[Exercise prompt]:
Could you retype exactly the lines below between the one holding "This screenshot has width=980, height=536." and the one holding "You are a computer-use", inclusive, leaving out any pictures?
----
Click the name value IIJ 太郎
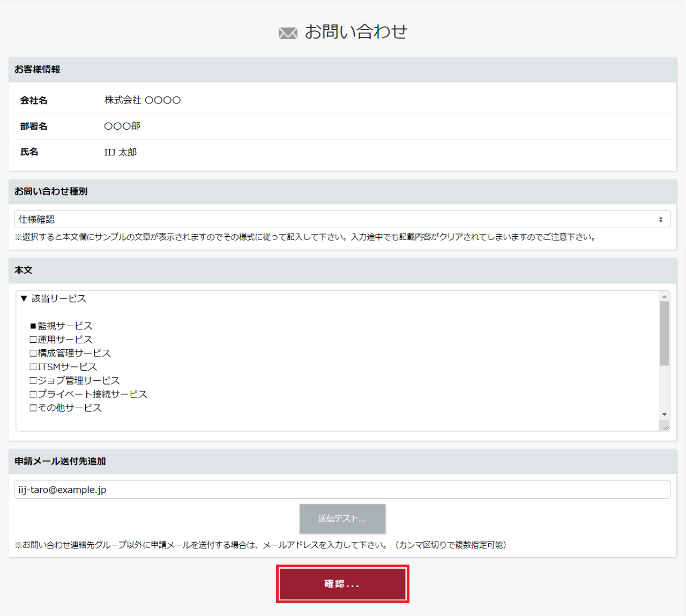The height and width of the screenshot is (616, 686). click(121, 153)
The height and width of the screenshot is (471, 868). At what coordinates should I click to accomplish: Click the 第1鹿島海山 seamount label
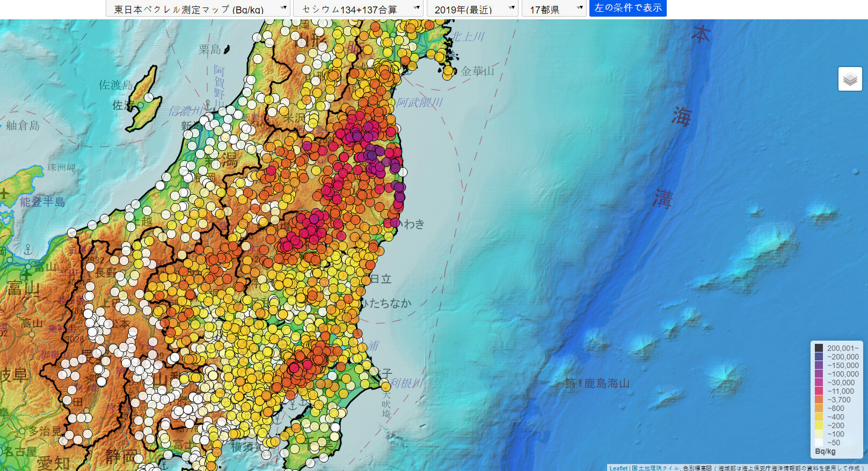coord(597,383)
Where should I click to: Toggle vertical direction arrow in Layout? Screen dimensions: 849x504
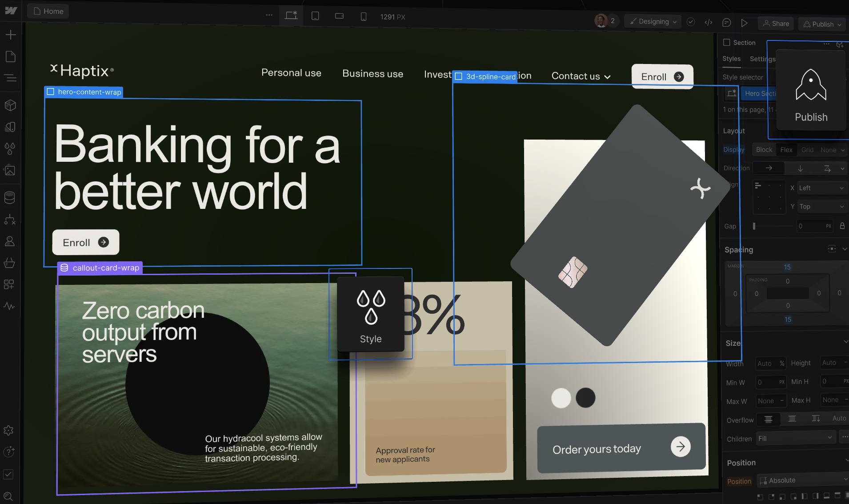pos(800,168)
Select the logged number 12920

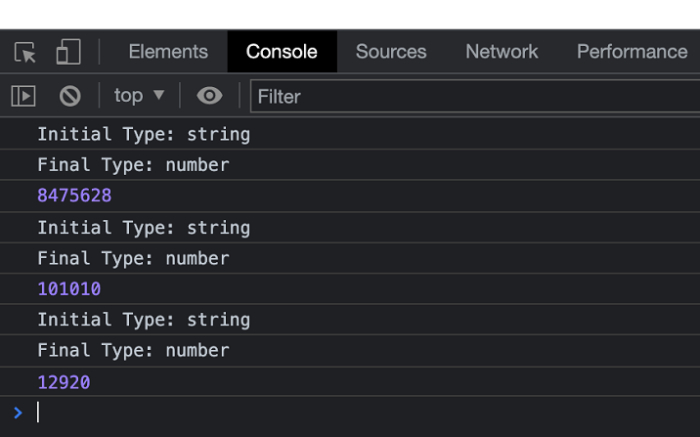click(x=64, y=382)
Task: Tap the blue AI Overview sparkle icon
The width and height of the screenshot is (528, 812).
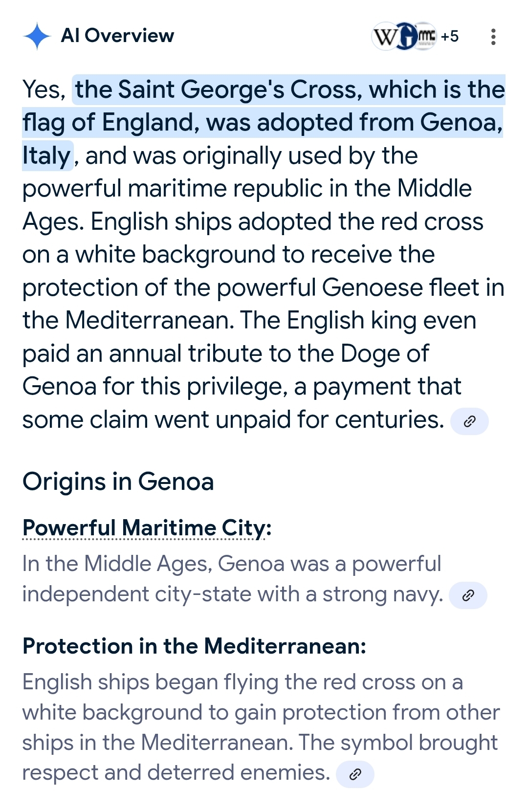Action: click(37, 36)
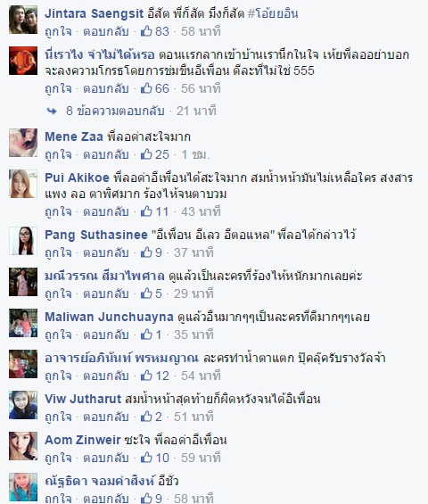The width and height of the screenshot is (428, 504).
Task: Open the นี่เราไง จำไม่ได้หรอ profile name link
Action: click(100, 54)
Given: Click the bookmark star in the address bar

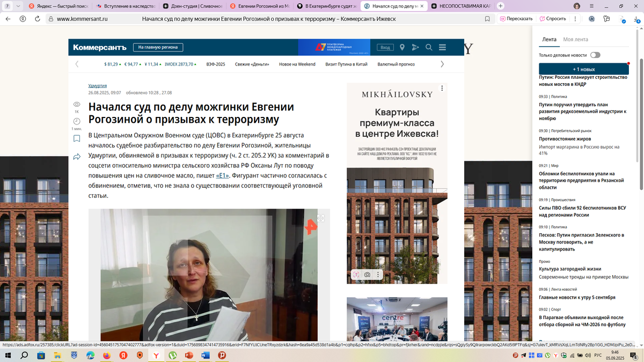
----
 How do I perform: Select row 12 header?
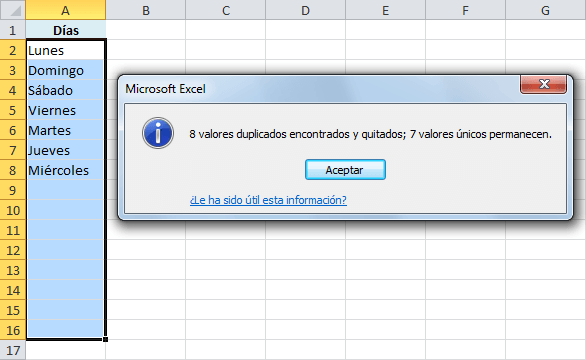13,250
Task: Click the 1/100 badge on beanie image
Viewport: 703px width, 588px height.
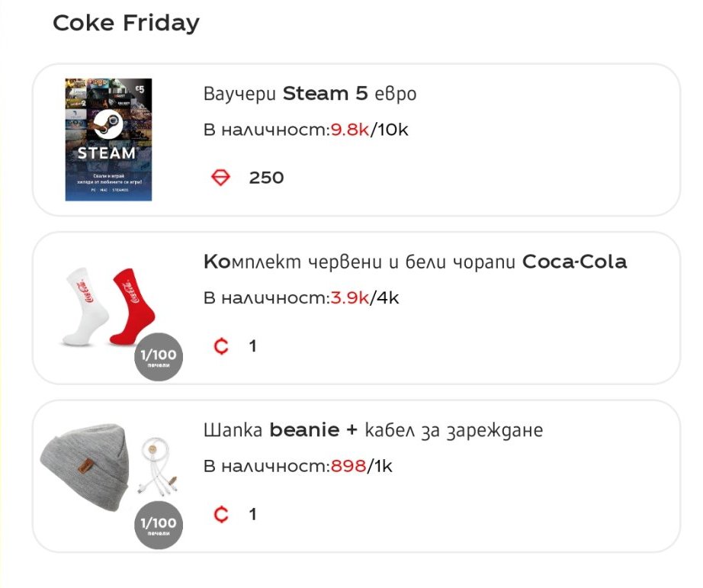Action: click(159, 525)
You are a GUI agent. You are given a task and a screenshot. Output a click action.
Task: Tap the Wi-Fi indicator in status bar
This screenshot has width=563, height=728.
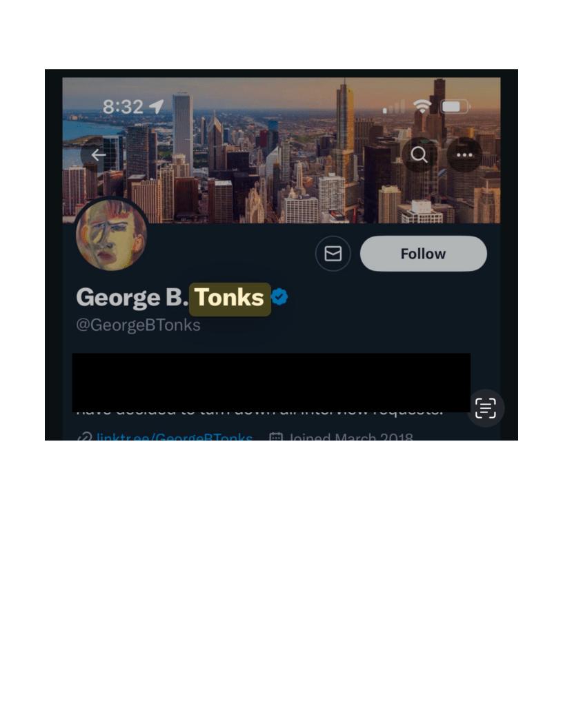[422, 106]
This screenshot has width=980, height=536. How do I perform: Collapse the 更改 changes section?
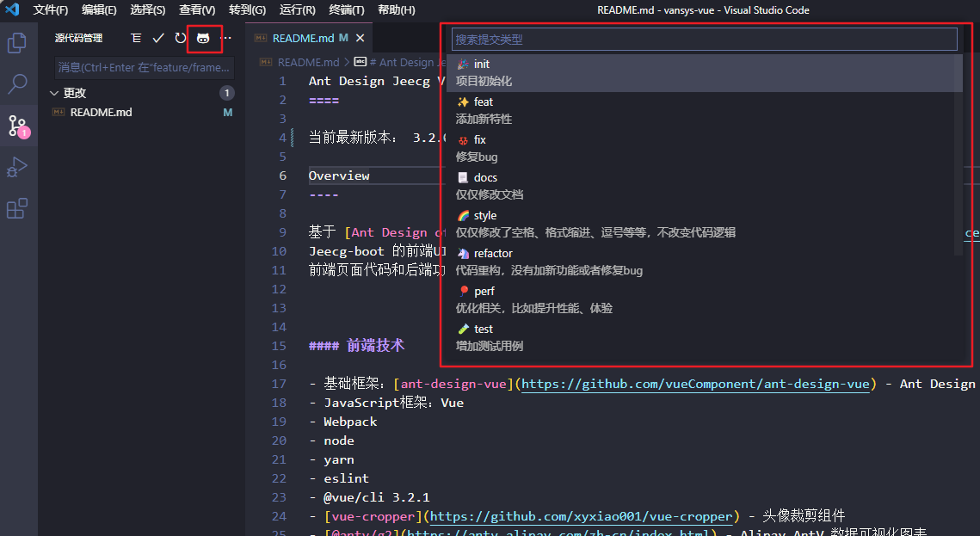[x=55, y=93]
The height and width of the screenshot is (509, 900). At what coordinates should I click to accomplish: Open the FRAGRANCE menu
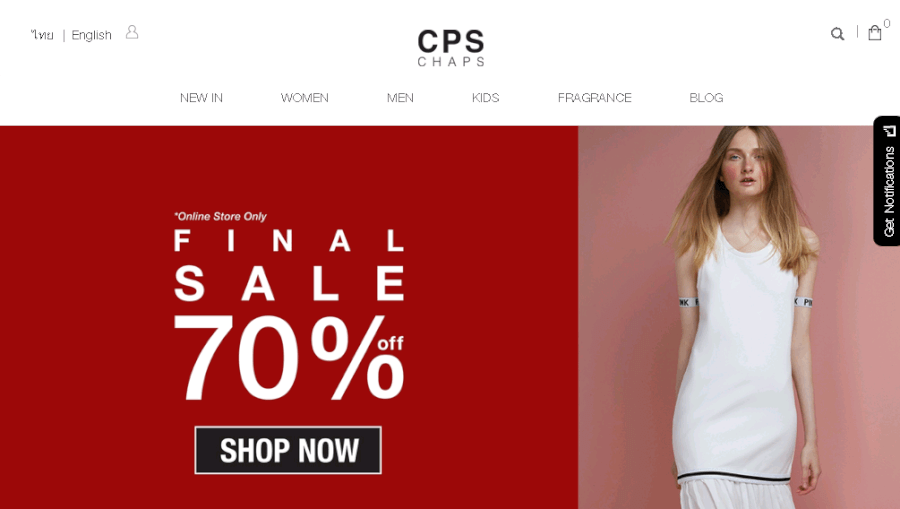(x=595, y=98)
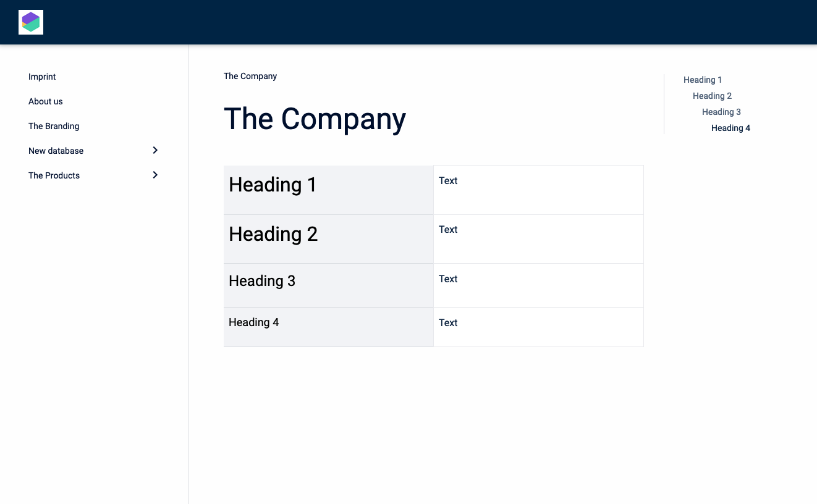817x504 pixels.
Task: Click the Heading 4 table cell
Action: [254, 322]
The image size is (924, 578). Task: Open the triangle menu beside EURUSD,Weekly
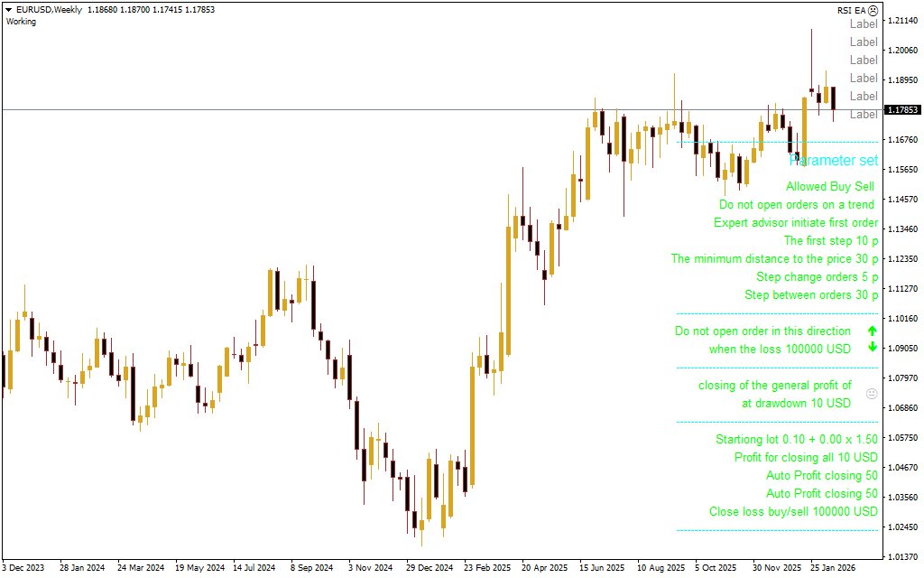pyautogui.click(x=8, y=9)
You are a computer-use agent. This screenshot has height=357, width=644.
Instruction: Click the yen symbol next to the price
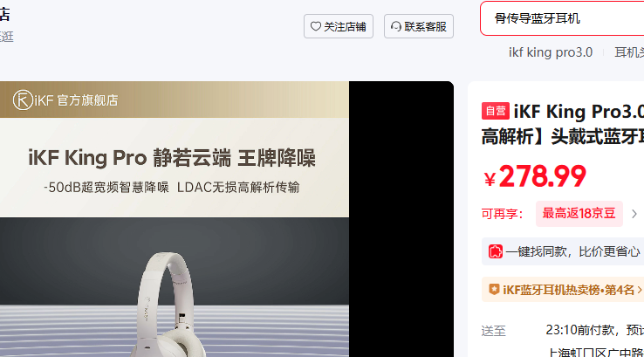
----
[Answer to the exercise]:
This screenshot has width=980, height=536. How do I perform: Collapse the 更改 changes section?
[x=55, y=93]
The height and width of the screenshot is (509, 900). At what coordinates should I click to accomplish: Open the FRAGRANCE menu
(x=595, y=98)
817x504 pixels.
Task: Click the Heading 4 table cell
Action: [254, 322]
The image size is (924, 578). Task: Open the triangle menu beside EURUSD,Weekly
pyautogui.click(x=8, y=9)
You are a computer-use agent. This screenshot has height=357, width=644.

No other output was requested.